Ainda assim, o baiano diz que acha "gozadas" suas linguagem e pronúncia. "Quando gravei 'A Foreign Sound', décadas depois, o site Pitchfork elogiou tudo —menos a gravação da música de Dylan, da qual tirei o título do álbum", diz. "Mas 'Transa' nunca teve sequer sua existência registrada no mundo anglófono. Não que eu saiba. Tudo isso me interessa e me intriga. Acho óbvio que aglófonos não liguem pra esse disco, embora alguns liguem um pouco pra mim. E me comove que brasileiros o cultuem. Algo me é sugerido aí. O que será?"

Os artistas lembram que os shows no retorno foram abarrotados e apoteóticos. Eles chegaram em janeiro de 1972, antes até de o LP ser lançado, e se apresentaram no Teatro João Caetano, no Rio, e no Teatro da Universidade Católica, em São Paulo, antes de tocarem em Recife e Salvador.

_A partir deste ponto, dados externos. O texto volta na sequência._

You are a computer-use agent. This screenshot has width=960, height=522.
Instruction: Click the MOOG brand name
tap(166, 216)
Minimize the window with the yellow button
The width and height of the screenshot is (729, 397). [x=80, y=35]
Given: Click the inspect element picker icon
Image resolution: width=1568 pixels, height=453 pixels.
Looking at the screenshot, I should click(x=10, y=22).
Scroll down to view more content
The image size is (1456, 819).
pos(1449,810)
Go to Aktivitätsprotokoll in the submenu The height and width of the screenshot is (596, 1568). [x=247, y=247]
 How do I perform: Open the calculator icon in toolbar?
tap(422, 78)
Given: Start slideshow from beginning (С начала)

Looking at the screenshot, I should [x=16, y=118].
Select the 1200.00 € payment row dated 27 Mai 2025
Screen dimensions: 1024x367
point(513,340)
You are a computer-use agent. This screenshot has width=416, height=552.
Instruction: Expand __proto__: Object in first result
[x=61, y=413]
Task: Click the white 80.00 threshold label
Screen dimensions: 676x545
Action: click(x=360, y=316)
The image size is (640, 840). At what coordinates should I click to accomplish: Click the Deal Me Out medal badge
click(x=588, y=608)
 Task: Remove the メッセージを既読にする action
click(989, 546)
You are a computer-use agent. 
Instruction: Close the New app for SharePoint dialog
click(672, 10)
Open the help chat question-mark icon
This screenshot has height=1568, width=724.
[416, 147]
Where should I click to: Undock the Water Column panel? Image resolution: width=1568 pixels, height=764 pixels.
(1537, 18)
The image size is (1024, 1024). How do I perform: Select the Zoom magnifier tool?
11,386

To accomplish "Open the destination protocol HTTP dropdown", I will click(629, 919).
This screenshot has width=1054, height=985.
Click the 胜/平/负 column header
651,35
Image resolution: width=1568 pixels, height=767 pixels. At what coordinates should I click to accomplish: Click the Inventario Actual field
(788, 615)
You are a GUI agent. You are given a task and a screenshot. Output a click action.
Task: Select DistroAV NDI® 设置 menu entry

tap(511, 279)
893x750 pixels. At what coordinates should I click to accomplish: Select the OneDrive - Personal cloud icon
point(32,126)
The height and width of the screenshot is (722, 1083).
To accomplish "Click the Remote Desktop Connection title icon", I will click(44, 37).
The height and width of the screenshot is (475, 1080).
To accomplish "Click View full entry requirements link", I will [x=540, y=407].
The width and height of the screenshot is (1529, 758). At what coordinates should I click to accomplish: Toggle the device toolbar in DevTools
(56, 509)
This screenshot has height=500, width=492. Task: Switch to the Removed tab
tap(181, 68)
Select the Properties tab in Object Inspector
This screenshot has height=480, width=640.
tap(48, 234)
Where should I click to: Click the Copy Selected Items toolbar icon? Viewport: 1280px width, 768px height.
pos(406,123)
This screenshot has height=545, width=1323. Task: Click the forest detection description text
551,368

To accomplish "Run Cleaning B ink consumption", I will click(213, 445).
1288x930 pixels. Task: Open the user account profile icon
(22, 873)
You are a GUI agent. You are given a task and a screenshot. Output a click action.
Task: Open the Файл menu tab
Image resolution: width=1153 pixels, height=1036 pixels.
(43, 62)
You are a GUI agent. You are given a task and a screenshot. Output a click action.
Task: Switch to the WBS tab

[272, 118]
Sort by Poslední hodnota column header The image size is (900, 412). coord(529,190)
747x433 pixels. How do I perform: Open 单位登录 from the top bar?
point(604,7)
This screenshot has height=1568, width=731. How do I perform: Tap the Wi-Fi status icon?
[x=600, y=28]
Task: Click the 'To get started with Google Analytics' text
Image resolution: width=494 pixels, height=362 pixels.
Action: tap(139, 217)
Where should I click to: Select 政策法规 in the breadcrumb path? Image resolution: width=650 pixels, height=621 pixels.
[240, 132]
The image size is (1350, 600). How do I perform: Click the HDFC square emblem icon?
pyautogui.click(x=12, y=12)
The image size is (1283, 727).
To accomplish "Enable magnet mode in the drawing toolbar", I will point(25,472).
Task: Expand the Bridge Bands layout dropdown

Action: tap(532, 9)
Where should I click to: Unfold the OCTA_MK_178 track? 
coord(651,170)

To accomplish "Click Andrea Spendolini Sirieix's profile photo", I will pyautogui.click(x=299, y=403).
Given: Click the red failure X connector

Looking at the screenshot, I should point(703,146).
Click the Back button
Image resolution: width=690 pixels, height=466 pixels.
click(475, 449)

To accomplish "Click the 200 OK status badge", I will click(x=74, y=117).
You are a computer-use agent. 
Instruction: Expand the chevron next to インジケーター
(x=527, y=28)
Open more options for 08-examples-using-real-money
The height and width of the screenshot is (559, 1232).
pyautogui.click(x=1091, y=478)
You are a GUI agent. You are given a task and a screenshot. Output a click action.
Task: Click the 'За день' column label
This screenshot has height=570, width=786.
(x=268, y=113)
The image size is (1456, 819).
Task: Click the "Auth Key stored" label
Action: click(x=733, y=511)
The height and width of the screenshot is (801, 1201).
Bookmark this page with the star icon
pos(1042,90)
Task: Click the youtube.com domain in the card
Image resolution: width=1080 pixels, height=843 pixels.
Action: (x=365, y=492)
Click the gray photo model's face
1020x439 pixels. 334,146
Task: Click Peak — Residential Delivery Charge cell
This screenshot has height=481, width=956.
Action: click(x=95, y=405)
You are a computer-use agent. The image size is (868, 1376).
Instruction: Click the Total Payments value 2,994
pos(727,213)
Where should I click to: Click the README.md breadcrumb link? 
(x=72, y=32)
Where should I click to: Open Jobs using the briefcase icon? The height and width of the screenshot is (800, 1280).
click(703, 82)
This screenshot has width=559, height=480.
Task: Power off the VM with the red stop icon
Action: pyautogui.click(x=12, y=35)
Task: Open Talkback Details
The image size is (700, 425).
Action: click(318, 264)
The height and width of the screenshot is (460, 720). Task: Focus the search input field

O show deste domingo certamente não vai evocar aquela euforia da volta dos exilados ao Brasil. Mas marca a força daquela obra, que ainda ressoa mais de 50 anos depois.

Para Tutty e Áureo, a explicação da longevidade de "Transa" reside em um nome: Caetano Veloso. "É porque ele é o Caetano. E ponto final."